Start
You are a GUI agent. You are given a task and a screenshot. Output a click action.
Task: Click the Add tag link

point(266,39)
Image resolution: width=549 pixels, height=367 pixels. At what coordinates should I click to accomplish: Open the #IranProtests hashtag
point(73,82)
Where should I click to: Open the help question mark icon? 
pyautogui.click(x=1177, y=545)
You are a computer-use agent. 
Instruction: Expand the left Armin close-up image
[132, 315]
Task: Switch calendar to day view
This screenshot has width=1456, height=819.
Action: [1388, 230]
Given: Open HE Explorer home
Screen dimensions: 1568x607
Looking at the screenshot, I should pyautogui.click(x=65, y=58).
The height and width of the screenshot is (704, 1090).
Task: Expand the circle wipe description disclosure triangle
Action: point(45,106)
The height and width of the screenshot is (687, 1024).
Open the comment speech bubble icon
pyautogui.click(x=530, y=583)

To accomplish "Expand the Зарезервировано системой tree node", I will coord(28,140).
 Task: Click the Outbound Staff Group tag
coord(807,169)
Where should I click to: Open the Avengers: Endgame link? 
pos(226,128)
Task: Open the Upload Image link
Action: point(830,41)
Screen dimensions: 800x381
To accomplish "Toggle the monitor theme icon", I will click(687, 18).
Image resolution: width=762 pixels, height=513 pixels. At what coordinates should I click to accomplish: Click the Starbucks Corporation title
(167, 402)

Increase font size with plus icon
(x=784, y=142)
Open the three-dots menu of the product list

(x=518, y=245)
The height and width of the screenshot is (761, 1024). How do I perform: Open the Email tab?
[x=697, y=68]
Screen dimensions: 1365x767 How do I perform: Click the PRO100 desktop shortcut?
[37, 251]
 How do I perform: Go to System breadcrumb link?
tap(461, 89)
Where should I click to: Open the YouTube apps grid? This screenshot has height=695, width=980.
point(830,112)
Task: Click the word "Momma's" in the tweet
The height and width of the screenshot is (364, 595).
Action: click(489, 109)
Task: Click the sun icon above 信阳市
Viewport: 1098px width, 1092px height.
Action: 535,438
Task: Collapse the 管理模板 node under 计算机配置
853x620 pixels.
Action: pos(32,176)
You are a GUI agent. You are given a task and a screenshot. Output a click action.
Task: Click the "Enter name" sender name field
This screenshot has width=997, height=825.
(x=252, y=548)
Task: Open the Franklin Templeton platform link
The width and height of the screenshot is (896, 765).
End
Recast the records above, from the line containing "Task: Click the sun icon above 信阳市" through the line containing "(x=252, y=548)", as a Markdown table with two columns: Number, holding a running row count, and Entry, holding that line's text. Leave out any blank lines.

▶ **The answer**:
| Number | Entry |
|---|---|
| 1 | Task: Click the sun icon above 信阳市 |
| 2 | Viewport: 1098px width, 1092px height. |
| 3 | Action: 535,438 |
| 4 | Task: Collapse the 管理模板 node under 计算机配置 |
| 5 | 853x620 pixels. |
| 6 | Action: pos(32,176) |
| 7 | You are a GUI agent. You are given a task and a screenshot. Output a click action. |
| 8 | Task: Click the "Enter name" sender name field |
| 9 | This screenshot has width=997, height=825. |
| 10 | (x=252, y=548) |